-- Data records follows --

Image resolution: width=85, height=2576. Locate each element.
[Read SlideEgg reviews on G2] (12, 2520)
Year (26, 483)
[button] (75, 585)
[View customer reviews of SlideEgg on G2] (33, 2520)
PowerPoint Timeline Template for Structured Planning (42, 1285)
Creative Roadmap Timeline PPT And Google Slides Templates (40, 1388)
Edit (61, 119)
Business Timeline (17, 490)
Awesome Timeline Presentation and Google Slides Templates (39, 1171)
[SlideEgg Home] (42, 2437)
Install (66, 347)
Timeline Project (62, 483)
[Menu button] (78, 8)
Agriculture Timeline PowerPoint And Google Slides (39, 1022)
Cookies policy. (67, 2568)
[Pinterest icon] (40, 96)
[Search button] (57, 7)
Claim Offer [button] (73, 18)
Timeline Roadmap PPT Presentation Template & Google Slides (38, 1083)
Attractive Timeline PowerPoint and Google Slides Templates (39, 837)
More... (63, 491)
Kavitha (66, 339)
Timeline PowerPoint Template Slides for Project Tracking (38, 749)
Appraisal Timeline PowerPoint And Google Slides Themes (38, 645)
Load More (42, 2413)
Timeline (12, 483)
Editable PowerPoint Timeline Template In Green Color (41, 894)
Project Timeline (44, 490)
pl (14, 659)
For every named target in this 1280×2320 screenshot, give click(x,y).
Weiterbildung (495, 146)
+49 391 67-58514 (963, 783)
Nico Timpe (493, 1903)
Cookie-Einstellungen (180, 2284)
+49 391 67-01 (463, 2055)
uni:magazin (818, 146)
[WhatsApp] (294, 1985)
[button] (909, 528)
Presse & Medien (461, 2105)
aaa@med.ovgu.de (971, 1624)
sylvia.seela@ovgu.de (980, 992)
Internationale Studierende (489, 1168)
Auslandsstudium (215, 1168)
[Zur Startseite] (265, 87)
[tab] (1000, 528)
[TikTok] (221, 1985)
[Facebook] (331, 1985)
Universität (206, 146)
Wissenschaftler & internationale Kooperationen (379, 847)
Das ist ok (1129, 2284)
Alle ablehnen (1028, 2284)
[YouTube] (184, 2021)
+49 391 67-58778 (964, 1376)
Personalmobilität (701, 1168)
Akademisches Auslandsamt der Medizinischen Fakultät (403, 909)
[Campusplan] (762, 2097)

-- Data records concluded --

* Exercise: All of the entries above are to be written out again exactly.

* Written response:
Image resolution: width=85, height=2576. Locate each element.
[Read SlideEgg reviews on G2] (12, 2520)
Year (26, 483)
[button] (75, 585)
[View customer reviews of SlideEgg on G2] (33, 2520)
PowerPoint Timeline Template for Structured Planning (42, 1285)
Creative Roadmap Timeline PPT And Google Slides Templates (40, 1388)
Edit (61, 119)
Business Timeline (17, 490)
Awesome Timeline Presentation and Google Slides Templates (39, 1171)
[SlideEgg Home] (42, 2437)
Install (66, 347)
Timeline Project (62, 483)
[Menu button] (78, 8)
Agriculture Timeline PowerPoint And Google Slides (39, 1022)
Cookies policy. (67, 2568)
[Pinterest icon] (40, 96)
[Search button] (57, 7)
Claim Offer [button] (73, 18)
Timeline Roadmap PPT Presentation Template & Google Slides (38, 1083)
Attractive Timeline PowerPoint and Google Slides Templates (39, 837)
More... (63, 491)
Kavitha (66, 339)
Timeline PowerPoint Template Slides for Project Tracking (38, 749)
Appraisal Timeline PowerPoint And Google Slides Themes (38, 645)
Load More (42, 2413)
Timeline (12, 483)
Editable PowerPoint Timeline Template In Green Color (41, 894)
Project Timeline (44, 490)
pl (14, 659)
For every named target in this 1280×2320 screenshot, give click(x,y).
Weiterbildung (495, 146)
+49 391 67-58514 (963, 783)
Nico Timpe (493, 1903)
Cookie-Einstellungen (180, 2284)
+49 391 67-01 (463, 2055)
uni:magazin (818, 146)
[WhatsApp] (294, 1985)
[button] (909, 528)
Presse & Medien (461, 2105)
aaa@med.ovgu.de (971, 1624)
sylvia.seela@ovgu.de (980, 992)
Internationale Studierende (489, 1168)
Auslandsstudium (215, 1168)
[Zur Startseite] (265, 87)
[tab] (1000, 528)
[TikTok] (221, 1985)
[Facebook] (331, 1985)
Universität (206, 146)
Wissenschaftler & internationale Kooperationen (379, 847)
Das ist ok (1129, 2284)
Alle ablehnen (1028, 2284)
[YouTube] (184, 2021)
+49 391 67-58778 (964, 1376)
Personalmobilität (701, 1168)
Akademisches Auslandsamt der Medizinischen Fakultät (403, 909)
[Campusplan] (762, 2097)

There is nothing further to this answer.